#### EXERCISE BRIEF
The records follow. Print, word for word, the first line through the "Given: Click the VLC cone icon in title bar" line.

#### EXERCISE MATERIALS
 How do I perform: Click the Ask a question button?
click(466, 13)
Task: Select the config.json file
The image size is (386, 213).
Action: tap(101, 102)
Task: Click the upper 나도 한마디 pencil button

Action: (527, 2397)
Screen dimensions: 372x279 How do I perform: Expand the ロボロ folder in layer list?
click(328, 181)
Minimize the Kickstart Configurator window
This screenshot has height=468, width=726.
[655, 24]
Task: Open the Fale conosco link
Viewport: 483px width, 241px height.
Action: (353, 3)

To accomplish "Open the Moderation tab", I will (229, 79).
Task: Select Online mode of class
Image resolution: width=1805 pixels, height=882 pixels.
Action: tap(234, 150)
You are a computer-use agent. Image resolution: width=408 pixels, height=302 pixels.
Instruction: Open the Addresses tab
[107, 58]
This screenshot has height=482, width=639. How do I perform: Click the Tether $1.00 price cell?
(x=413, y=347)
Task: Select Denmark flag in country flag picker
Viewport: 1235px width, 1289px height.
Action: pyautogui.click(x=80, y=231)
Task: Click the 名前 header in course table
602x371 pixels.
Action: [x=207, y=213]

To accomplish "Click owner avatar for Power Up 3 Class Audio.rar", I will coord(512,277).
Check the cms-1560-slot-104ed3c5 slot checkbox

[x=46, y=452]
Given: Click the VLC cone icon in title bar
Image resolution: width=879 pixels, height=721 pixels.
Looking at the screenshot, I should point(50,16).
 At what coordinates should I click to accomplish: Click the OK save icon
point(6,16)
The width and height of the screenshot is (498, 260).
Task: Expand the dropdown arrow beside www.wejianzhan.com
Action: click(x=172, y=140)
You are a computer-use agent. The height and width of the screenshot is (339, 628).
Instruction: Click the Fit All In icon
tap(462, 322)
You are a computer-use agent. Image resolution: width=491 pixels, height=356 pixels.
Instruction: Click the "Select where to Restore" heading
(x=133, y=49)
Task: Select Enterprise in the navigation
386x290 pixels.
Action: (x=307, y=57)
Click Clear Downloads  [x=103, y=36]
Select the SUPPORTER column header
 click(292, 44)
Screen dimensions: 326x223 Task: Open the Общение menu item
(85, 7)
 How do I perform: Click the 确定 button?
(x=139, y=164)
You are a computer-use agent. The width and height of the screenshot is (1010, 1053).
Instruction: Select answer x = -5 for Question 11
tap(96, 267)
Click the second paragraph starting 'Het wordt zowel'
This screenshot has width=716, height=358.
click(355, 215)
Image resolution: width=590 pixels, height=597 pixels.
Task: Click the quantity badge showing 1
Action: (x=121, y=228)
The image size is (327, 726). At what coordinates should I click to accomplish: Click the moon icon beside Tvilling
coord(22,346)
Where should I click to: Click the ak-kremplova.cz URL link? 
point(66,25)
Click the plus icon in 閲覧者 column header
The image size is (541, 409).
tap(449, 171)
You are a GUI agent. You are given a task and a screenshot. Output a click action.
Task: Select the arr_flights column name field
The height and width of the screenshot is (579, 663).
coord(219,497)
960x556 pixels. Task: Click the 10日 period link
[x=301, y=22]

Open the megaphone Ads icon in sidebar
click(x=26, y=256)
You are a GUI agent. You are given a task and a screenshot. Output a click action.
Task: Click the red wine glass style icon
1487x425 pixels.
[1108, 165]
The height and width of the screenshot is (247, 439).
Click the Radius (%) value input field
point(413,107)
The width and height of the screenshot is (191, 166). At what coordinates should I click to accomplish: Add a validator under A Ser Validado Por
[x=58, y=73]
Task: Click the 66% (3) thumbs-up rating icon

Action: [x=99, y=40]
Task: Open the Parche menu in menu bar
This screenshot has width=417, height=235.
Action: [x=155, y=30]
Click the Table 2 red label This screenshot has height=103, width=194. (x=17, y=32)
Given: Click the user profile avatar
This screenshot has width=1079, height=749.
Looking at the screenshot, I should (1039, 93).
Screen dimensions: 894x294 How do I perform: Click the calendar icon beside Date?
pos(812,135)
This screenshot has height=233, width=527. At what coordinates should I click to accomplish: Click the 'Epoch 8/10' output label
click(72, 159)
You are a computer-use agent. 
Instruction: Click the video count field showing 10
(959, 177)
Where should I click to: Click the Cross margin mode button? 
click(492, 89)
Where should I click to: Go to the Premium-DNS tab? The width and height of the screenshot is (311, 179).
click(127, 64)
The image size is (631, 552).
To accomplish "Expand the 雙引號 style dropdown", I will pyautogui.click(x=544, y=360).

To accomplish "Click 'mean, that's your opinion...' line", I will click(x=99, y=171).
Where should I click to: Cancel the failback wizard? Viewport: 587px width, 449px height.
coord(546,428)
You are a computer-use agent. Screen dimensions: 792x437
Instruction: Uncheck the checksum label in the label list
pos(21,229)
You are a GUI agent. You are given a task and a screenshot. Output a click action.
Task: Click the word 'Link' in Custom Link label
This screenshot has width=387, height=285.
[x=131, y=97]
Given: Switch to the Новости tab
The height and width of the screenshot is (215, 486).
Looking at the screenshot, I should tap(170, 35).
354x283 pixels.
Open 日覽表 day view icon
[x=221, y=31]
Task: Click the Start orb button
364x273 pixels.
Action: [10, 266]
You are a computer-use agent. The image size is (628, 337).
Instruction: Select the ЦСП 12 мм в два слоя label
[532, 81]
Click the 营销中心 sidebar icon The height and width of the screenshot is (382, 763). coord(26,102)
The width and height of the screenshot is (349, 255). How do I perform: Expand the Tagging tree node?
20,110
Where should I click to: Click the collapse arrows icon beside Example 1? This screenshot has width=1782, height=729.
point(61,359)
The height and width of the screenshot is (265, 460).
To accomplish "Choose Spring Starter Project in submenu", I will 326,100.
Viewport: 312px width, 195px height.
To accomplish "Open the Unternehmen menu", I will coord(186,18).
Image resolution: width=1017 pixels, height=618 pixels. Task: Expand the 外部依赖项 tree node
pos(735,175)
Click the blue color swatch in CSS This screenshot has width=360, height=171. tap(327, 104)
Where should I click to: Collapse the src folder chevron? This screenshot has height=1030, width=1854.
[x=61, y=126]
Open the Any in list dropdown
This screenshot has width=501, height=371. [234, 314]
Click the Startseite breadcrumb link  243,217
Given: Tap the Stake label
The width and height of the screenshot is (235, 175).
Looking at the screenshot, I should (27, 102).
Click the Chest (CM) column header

#### EXERCISE RESULT
 How do I perform: Click the Ask a question button?
click(466, 13)
Task: Select the config.json file
The image size is (386, 213).
Action: tap(101, 102)
Task: Click the upper 나도 한마디 pencil button

Action: (527, 2397)
Screen dimensions: 372x279 How do I perform: Expand the ロボロ folder in layer list?
click(328, 181)
Minimize the Kickstart Configurator window
This screenshot has height=468, width=726.
[655, 24]
Task: Open the Fale conosco link
Viewport: 483px width, 241px height.
Action: (353, 3)

To accomplish "Open the Moderation tab", I will (229, 79).
Task: Select Online mode of class
Image resolution: width=1805 pixels, height=882 pixels.
Action: tap(234, 150)
You are a computer-use agent. Image resolution: width=408 pixels, height=302 pixels.
Instruction: Open the Addresses tab
[107, 58]
This screenshot has height=482, width=639. How do I perform: Click the Tether $1.00 price cell?
(x=413, y=347)
Task: Select Denmark flag in country flag picker
Viewport: 1235px width, 1289px height.
Action: pyautogui.click(x=80, y=231)
Task: Click the 名前 header in course table
602x371 pixels.
Action: [x=207, y=213]

To accomplish "Click owner avatar for Power Up 3 Class Audio.rar", I will coord(512,277).
Check the cms-1560-slot-104ed3c5 slot checkbox

[x=46, y=452]
Given: Click the VLC cone icon in title bar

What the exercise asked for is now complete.